In this study, at baseline, the majority (n=115, 73%) was considered ‘unhappy’ and the minority ‘happy’ (n=42, 27%). The percentage of ‘happy’ on-drug patients increased to 79% after 1 year. In summary, ustekinumab showed better overall drug survival compared to etanercept and a trend towards better overall drug survival compared to adalimumab. Why do we suppose we may see these results? We must keep in mind that in these studies there is no randomization. Secondly, does the frequency, setting and method of administration make a difference? With ustekinumab, a subcutaneous medication commonly is administered in the office every 3 months. This set of features may allow patients to stay on drug longer. We should also consider whether or not the DLQI is a valid means to measure happiness and drug survival.
A multicenter, longitudinal, observational study, PSOLAR, evaluated persistency, i.e., treatment longevity, of biologics for psoriasis. While this study was funded by Janssen Biotech as part of the post-marketing surveillance for ustekinumab, it is important to note that over seven hundred patients were on drugs other than ustekinumab.
Again, this was not a randomized study, and patients were “channelled” to the various therapies based on “real world” clinical decision making. The results show that the persistence of ustekinumab therapy in PSOLAR was significantly better than anti-TNF therapies in biologic- naïve and experienced psoriasis patients, with lower rates of stopping/switching and higher median days on therapy.
In a third study, the researchers aimed to describe and compare the drug survival of different biologic (infliximab, etanercept, adalimumab,and ustekinumab) and systemic drugs (acitretin, cyclosporine, and methotrexate) in moderate-to-severe psoriasis by analysing data from the BIOBADADERM registry. 1956 patients were included in the analysis (1240 on biologics and 1076 on classic drugs) with a median follow-up time of 3.3 years. When looking at the demographic data, you can see age differences across the board as well as widely varying PASI scores. Patients with more severe disease appeared to be going on infliximab with other less severe patients going on other biologics or even acitretin.
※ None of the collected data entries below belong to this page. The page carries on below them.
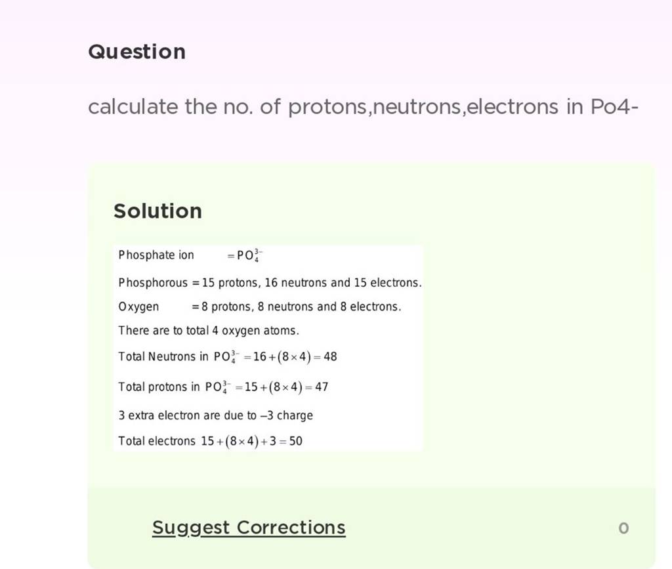The height and width of the screenshot is (569, 672).
Task: Click the Oxygen composition line
Action: (259, 306)
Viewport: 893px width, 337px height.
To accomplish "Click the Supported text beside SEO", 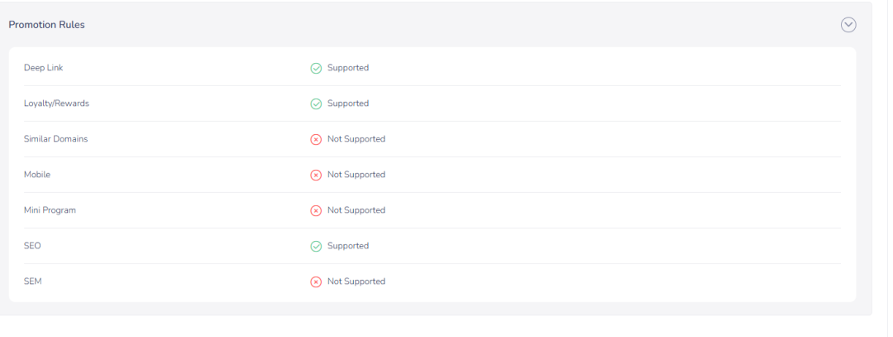I will tap(348, 246).
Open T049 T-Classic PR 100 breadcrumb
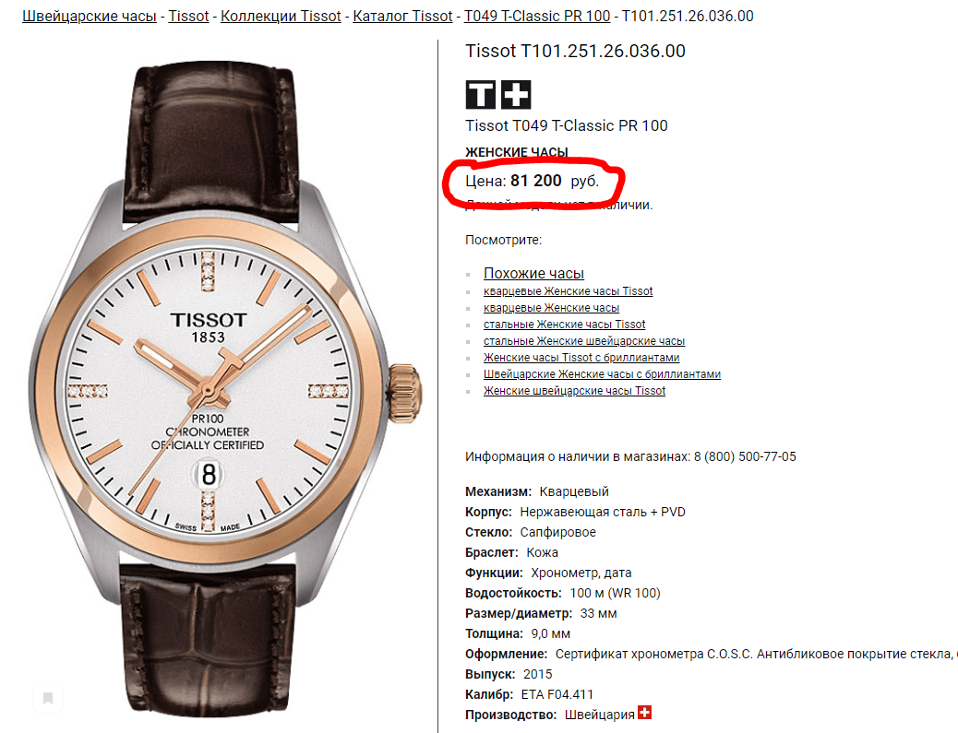This screenshot has width=958, height=733. 537,16
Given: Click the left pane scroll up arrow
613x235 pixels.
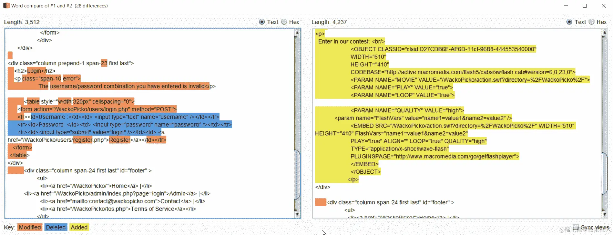Looking at the screenshot, I should 297,33.
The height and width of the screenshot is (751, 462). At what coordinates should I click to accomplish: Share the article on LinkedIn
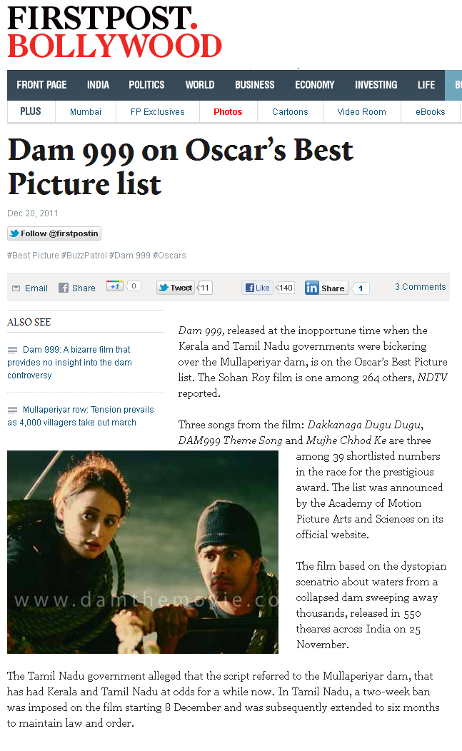click(326, 288)
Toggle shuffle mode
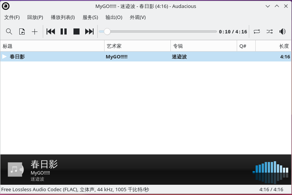The height and width of the screenshot is (195, 292). 270,31
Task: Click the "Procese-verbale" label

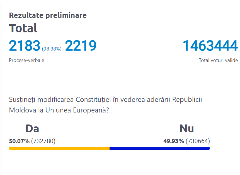Action: click(x=26, y=60)
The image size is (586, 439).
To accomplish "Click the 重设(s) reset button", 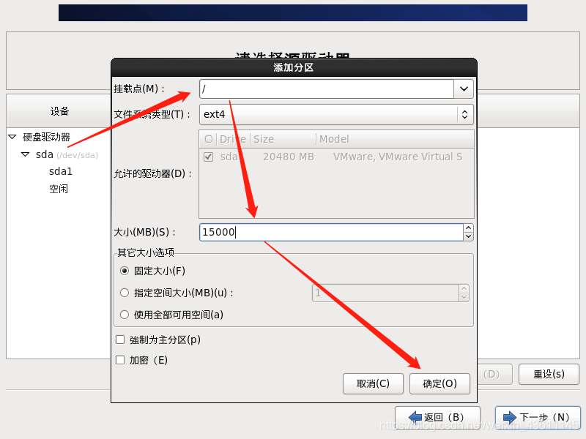I will pos(548,374).
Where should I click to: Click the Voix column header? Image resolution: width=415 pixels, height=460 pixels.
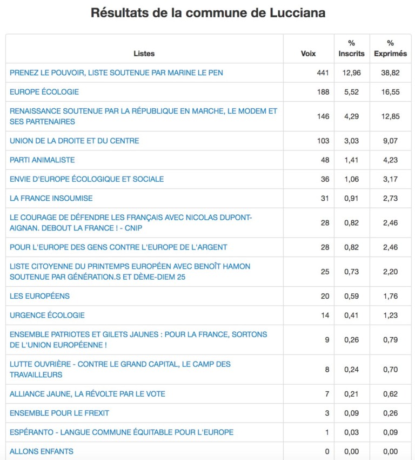click(x=308, y=54)

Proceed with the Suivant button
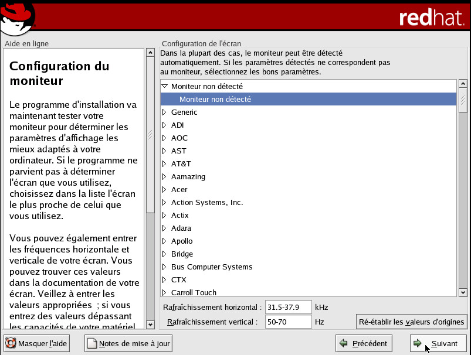[438, 343]
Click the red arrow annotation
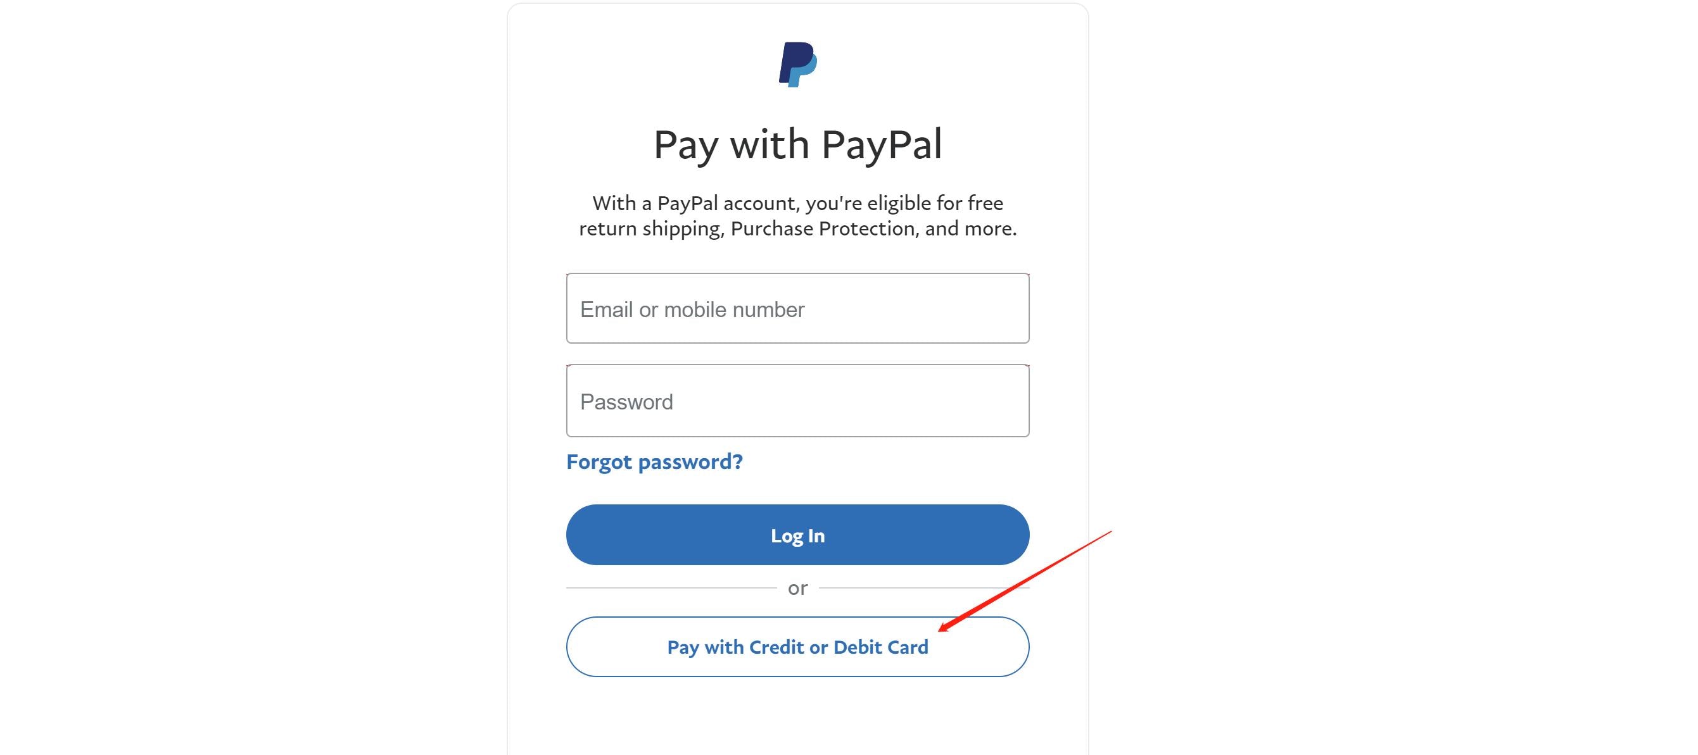 click(1028, 579)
Over half of these patients were on prior therapy. There were 2,209 discontinuations during the study time with the main reason being a lack of efficacy (36.4%), followed by remission of the disease (27.2%). In Europe, sometimes patients are treated until remission and then they stop drug. This is not something that we necessarily do here in the United States. The results of this study demonstrated that biologics, especially ustekinumab and infliximab, showed a superior drug survival than classic agents. In conclusion, the number of patients with moderate-to-severe psoriasis in continuous therapy decreases with time for all the systemic drugs included in the cohort, both classical systemic drugs and biologics. There seem to be a high number of factors that influence drug survival rates in psoriasis treatment making survival studies prone to bias and not necessarily the best approach to evaluate drug efficacy and safety in this specific setting, especially when comparing different drugs.
Nevertheless, ustekinumab, across three different studies carried out in very different geographic settings and with different methodology, demonstrated the most durability among the various agents used psoriasis treatment. Whether this is artefact or real may be validly debated.